Он-то имел в виду их историю – мол, выше и дальше некуда, идеал достигнут.
А кончилась-то наша.
Весь мир влетел с разбегу в мобильную телефонию и Интернет, а мы – еще и в перестройку. Ускорение куда-то делось по ходу событий – ускорять оказалось нечего. А гласность стала свободой и покончила со всем остальным.
Вместе с новой жизнью приходили новые вещи.
Собственно, они и были существенной частью новой жизни.
Они влетали в наше существование, меняли его и исчезали, уступая место следующим.
Это и была перестройка.
Пейджер на поясе приковывал меня к новостям, как цепь – каторжника к галере.
Вы вспомнили его, этот пейджер? Я – с трудом.
«Для номера такого-то, – говорил я пейджерной девушке. – Буду в “Москве” в четыре».
Каждое слово нуждается в объяснении-напоминании.
Начать с самого этого гибрида портативной рации конца двадцатого века с телефонной барышней конца девятнадцатого столетия… Если бы пейджерная связь сохранилась, что делала бы теперь прослушка?
В «Москве» – это речь шла о еще не снесенной и не поставленной заново гостинице «Москва», которая была на этикетке «Столичной» водки.
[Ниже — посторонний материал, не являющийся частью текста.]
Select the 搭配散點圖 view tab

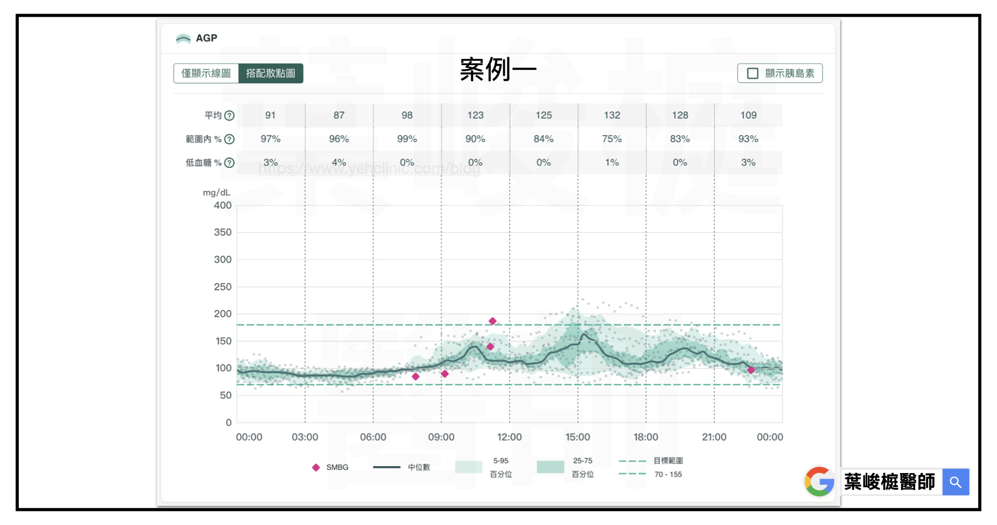[x=271, y=74]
Но дело в том, что как раз водки-то нигде и не было, а был сухой закон, талоны и драки у амбразур винных отделов, предусмотрительно забранных решетками.
Сухой закон добил существовавший и без того в полусгнившем состоянии строй. Гостиницу снесли и снова построили. Все летело, улетало и исчезало, история кончалась – и кончилась.
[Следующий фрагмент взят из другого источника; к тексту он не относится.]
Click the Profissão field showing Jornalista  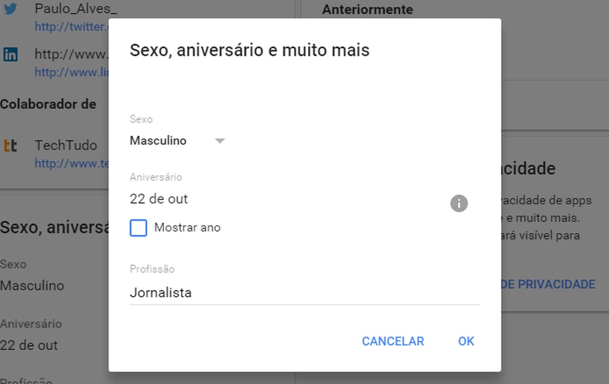[248, 292]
«Не так ли и ты, Русь… И постораниваются иные народы и государства…»
Ну что, Николай Васильевич? Посторонишься, когда эдакое на тебя несется. И сами посторонились бы, да некуда – это мы и несемся.
А в гостинице у нас с товарищем было как раз дело, связанное с этим проклятым сухим законом.
В «Москве», давно приспособленной для временно-постоянного квартирования звезд советской культуры, вызванных с периферии для участия в кремлевском концерте, или провинциальных начальников, затребованных на отчет к начальству столичному, – в этой самой «Москве» в начале девяностых жили депутаты того самого, антисоветского, то есть истинно советского Совета. Как всегда было и есть в нашей стране, борцов с привилегиями немедленно сплотили привилегиями. В разгар сухого закона в депутатском буфете свободно продавали scotch, по 25 рублей бутылка.